Bookmark and Share

Notice: On April 23, 2014, Statalist moved from an email list to a forum, based at statalist.org.


[Date Prev][Date Next][Thread Prev][Thread Next][Date Index][Thread Index]

st: Question about the threshold in subsample size


From   "Yigit Aydede" <[email protected]>
To   "statalist" <[email protected]>
Subject   st: Question about the threshold in subsample size
Date   Fri, 06 Sep 2013 19:48:08 +0000

Hello,

I apologize for asking seemingly a simple question, if anybody help me on this I greatly appreciate.

My dataset is too big to run clogit (fixed-effect) in Stata.

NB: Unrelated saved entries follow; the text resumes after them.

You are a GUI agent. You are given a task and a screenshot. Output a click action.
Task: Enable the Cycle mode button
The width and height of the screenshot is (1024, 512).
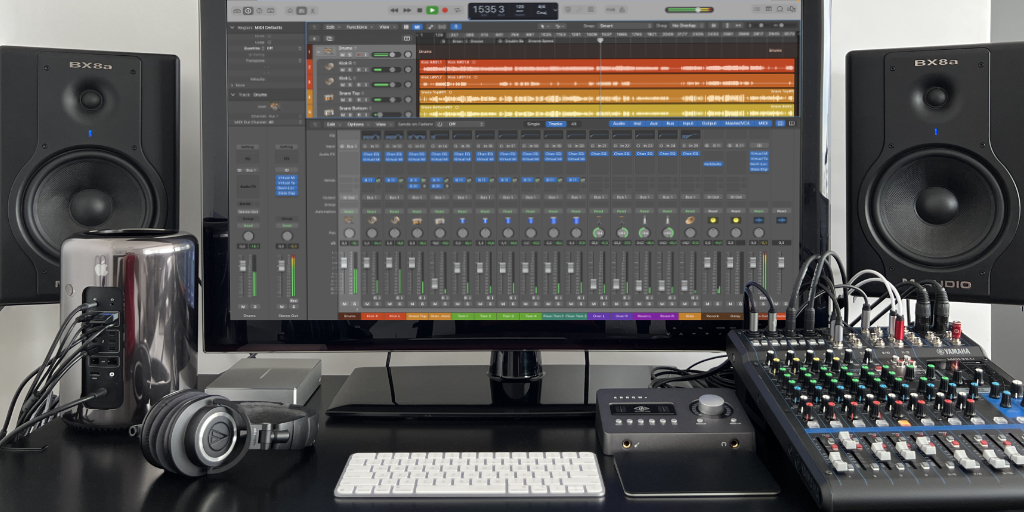(x=458, y=10)
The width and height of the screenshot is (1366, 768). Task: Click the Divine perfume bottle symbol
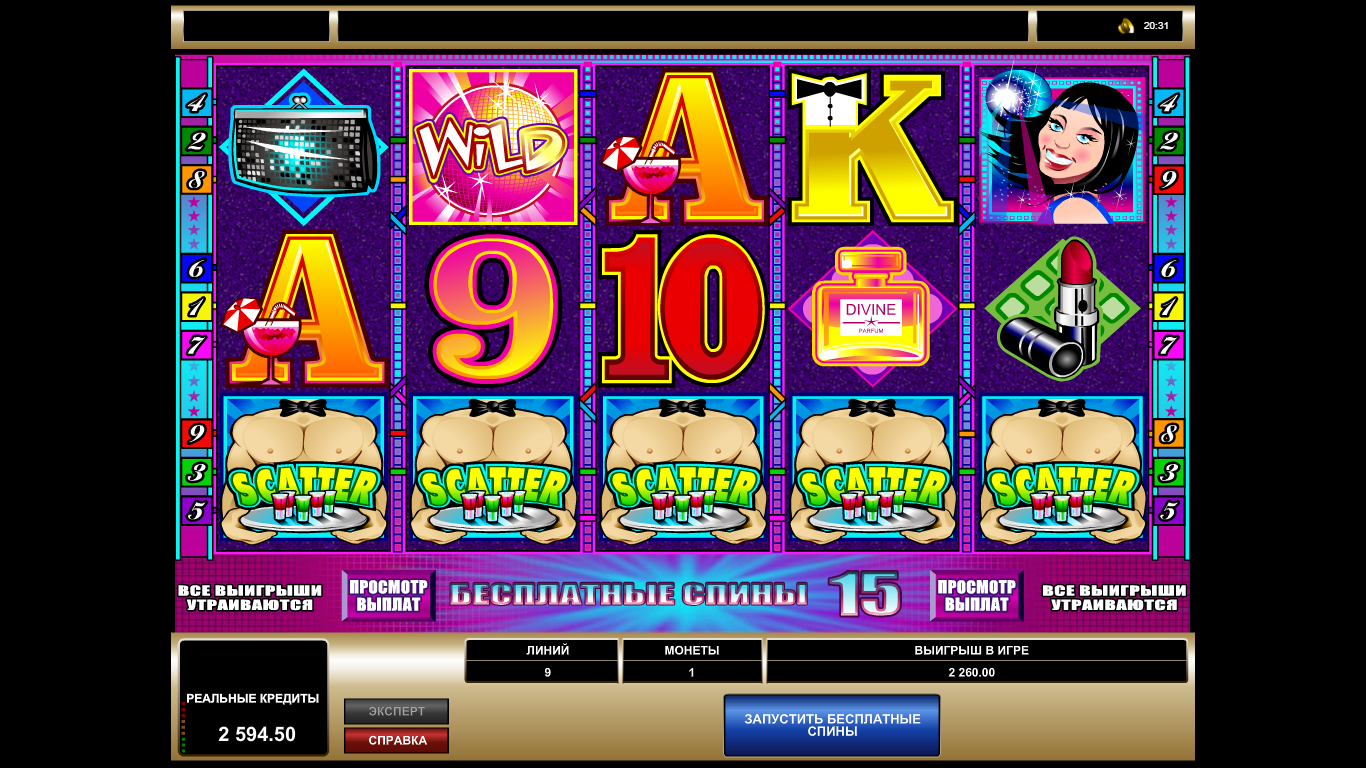pyautogui.click(x=871, y=309)
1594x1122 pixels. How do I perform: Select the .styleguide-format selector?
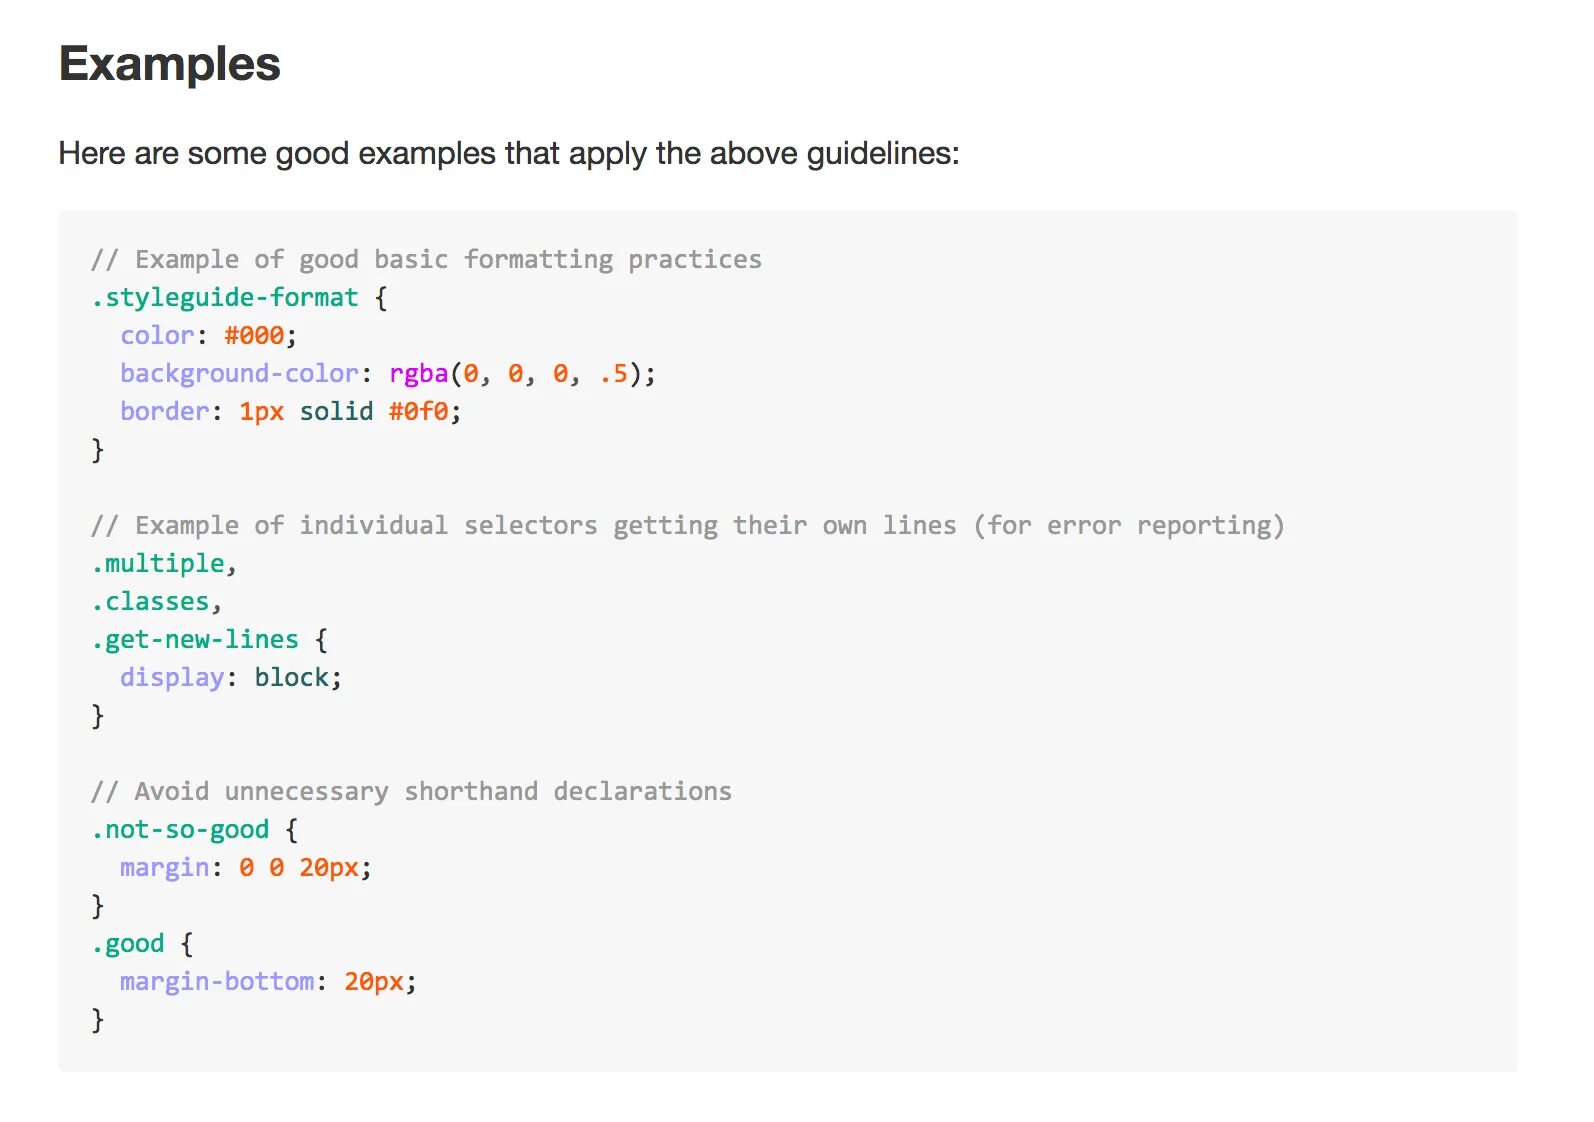point(225,298)
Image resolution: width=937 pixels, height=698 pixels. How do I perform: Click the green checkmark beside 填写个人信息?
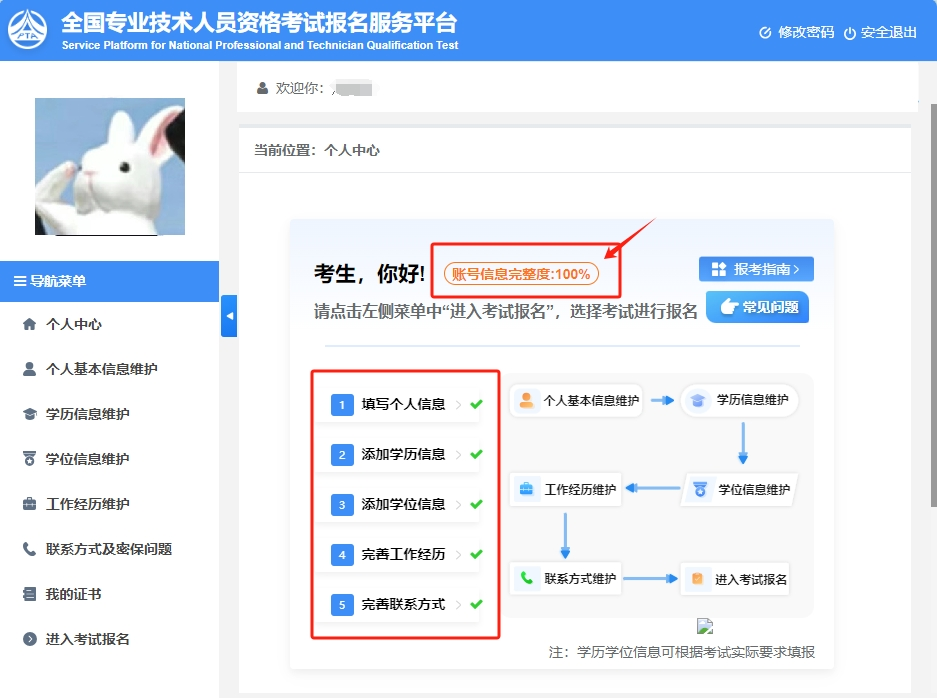pyautogui.click(x=474, y=403)
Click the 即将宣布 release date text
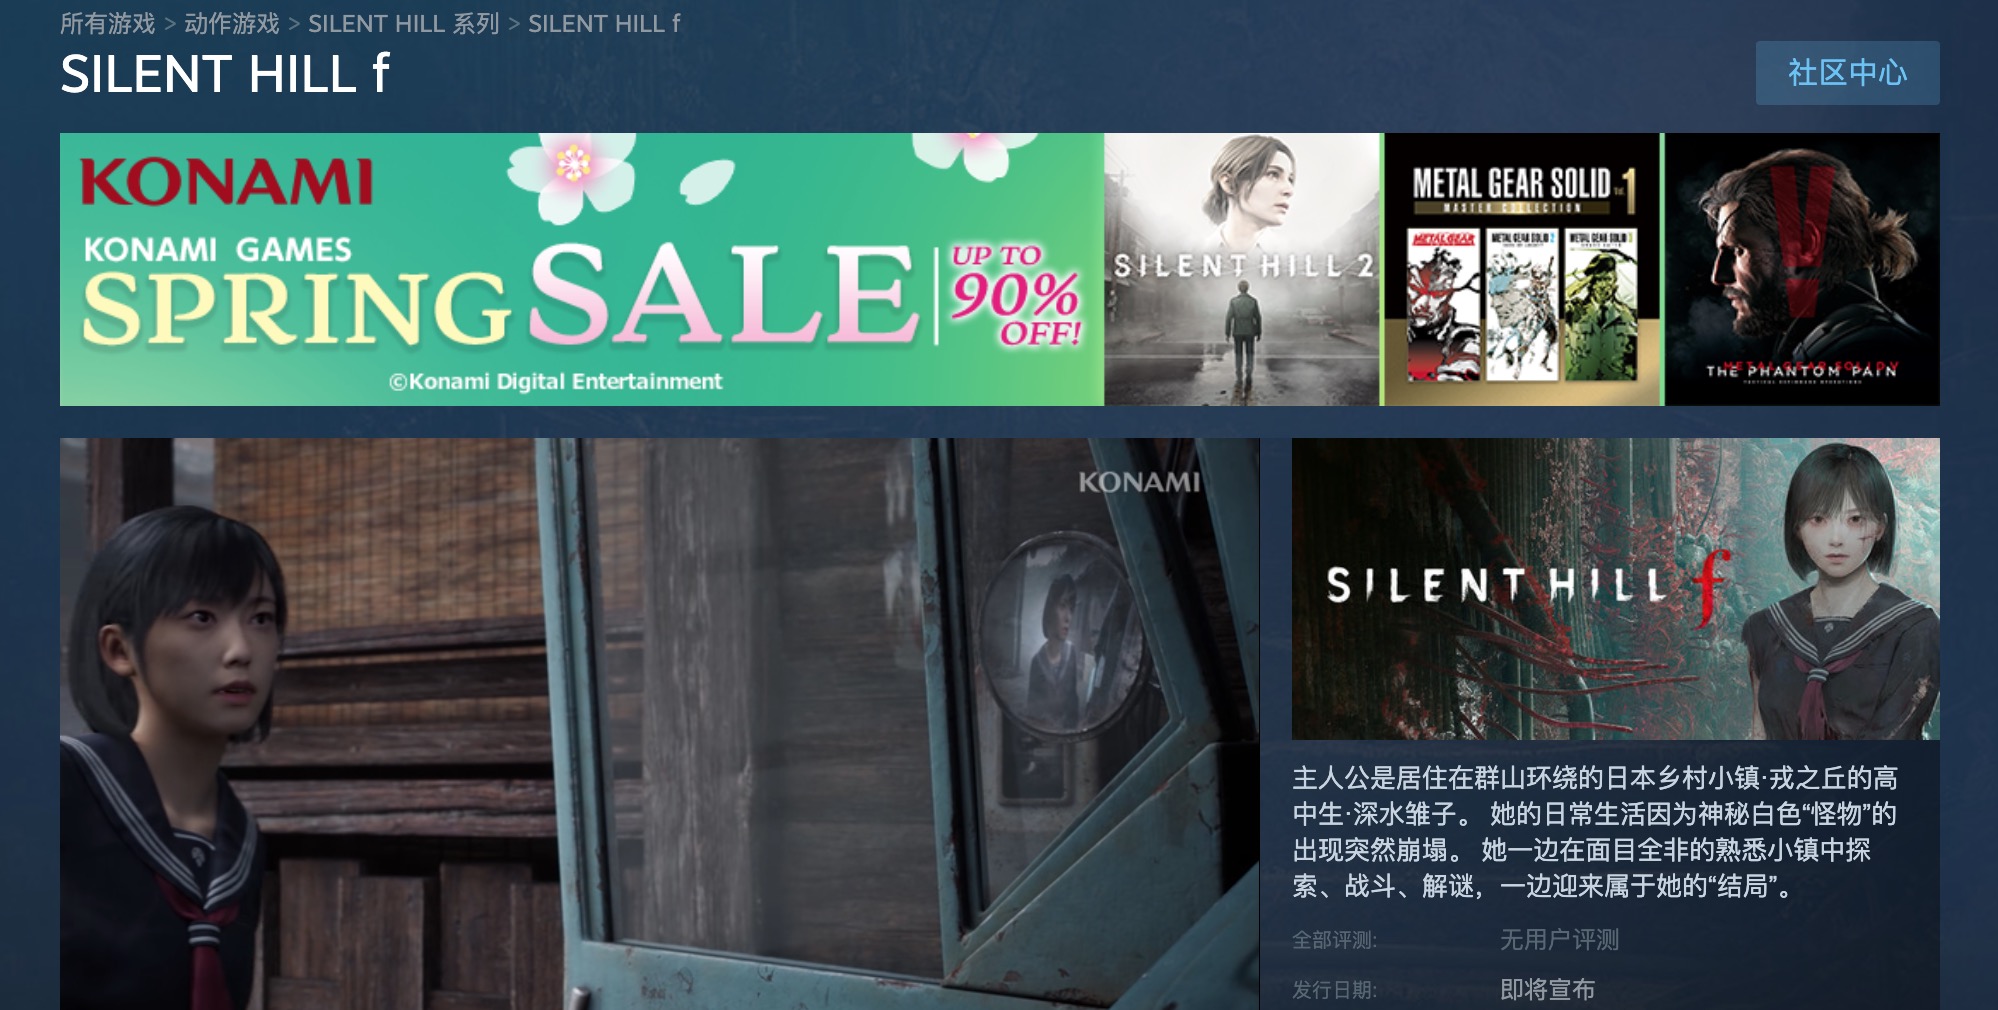 click(x=1547, y=989)
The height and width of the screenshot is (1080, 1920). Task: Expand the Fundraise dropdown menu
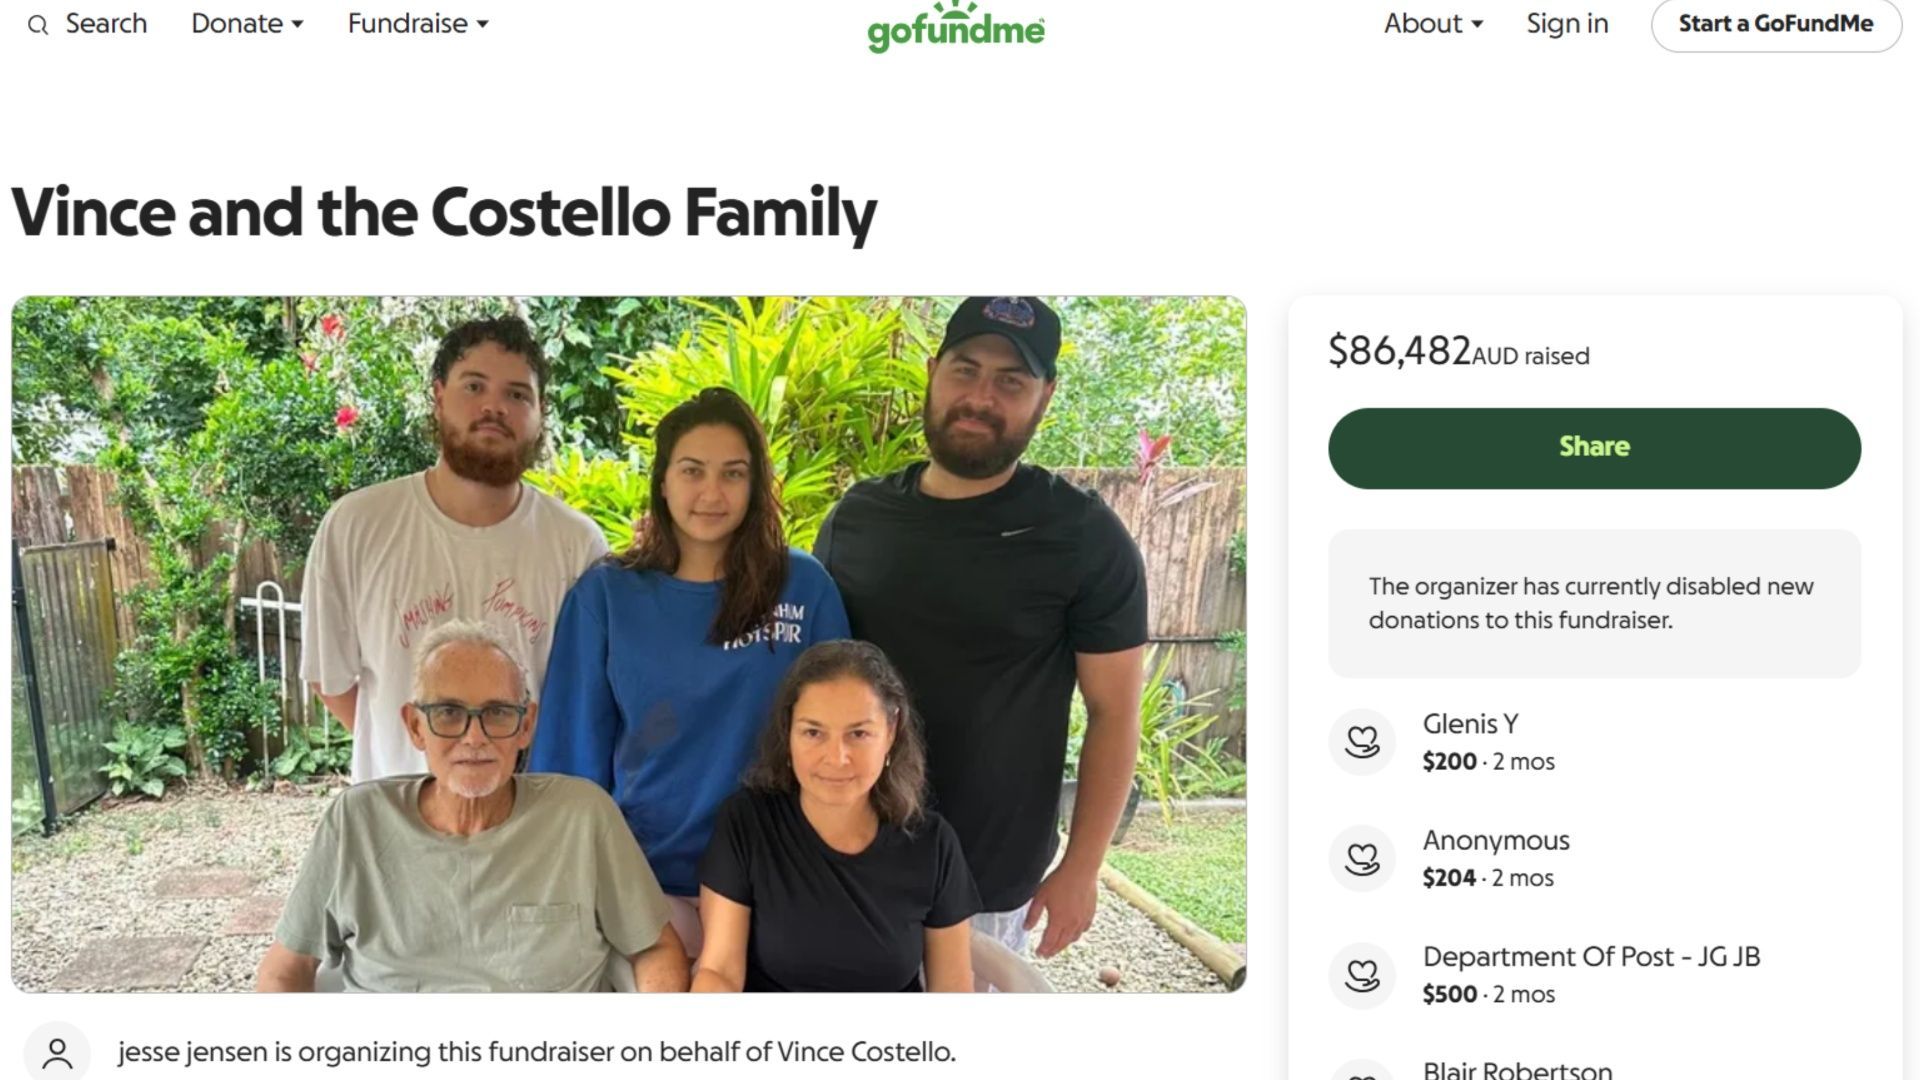[417, 24]
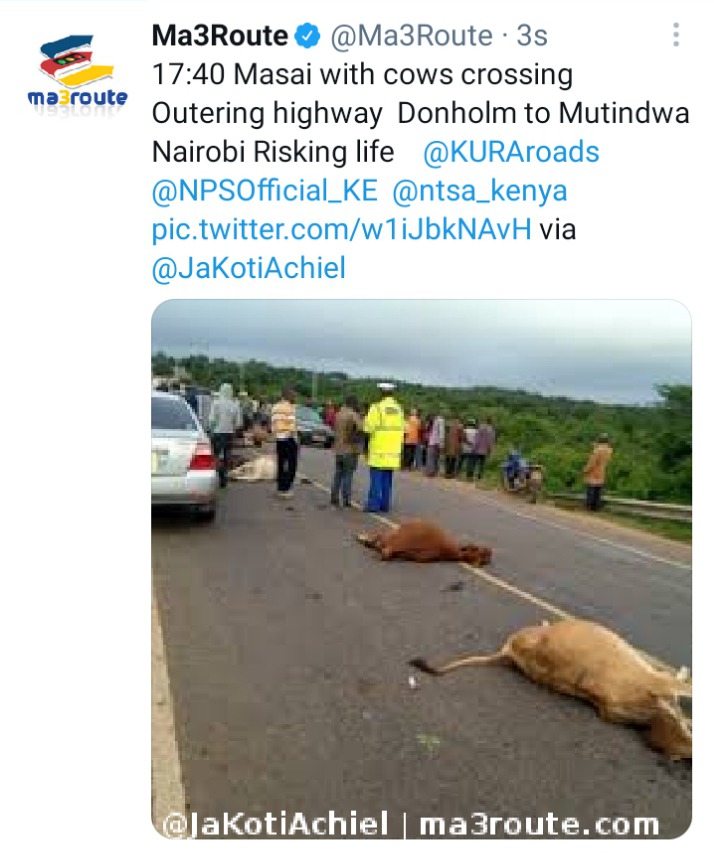Open the Ma3Route display name
Screen dimensions: 714x855
point(220,36)
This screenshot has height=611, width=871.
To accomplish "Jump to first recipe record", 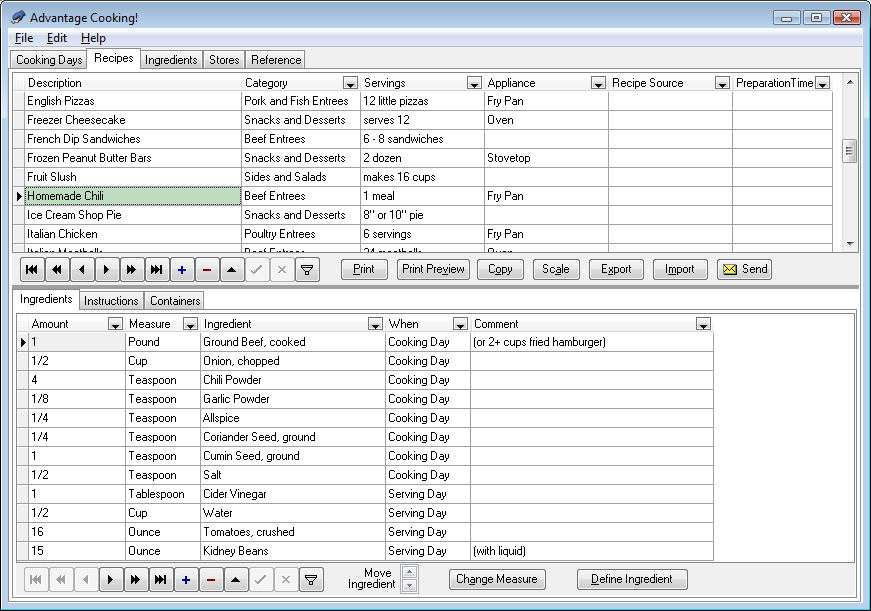I will (x=31, y=269).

I have more than 800K observations over 282 regions (clusters).   My dependent variable 1 for movers (4% of the total) across regions 0 for non-movers .

If I reduce (resample) the data size, I can run clogit on 282 regions.

Since the success rate is 4 percent, I would like to resample by 

sample 20 if moved==0, by(region), 
where moved  is the dependent variable.

Basically I only resample nonmovers and keep the movers the same.  My model is trying to find the determinants of moving decisions.  So I have a bunch of variables that control individual characteristics.  It seems to me that resampling only nonmovers reduces the power of nonmovers on estimations.  Am I right?

I would also do
sample 20, by(region)

I pick 20 here because only 20% gives me a right size that Strata can handle in clogit.

Is there any "right" way that I can find out a threshold size for the subsample, instead of using 20%.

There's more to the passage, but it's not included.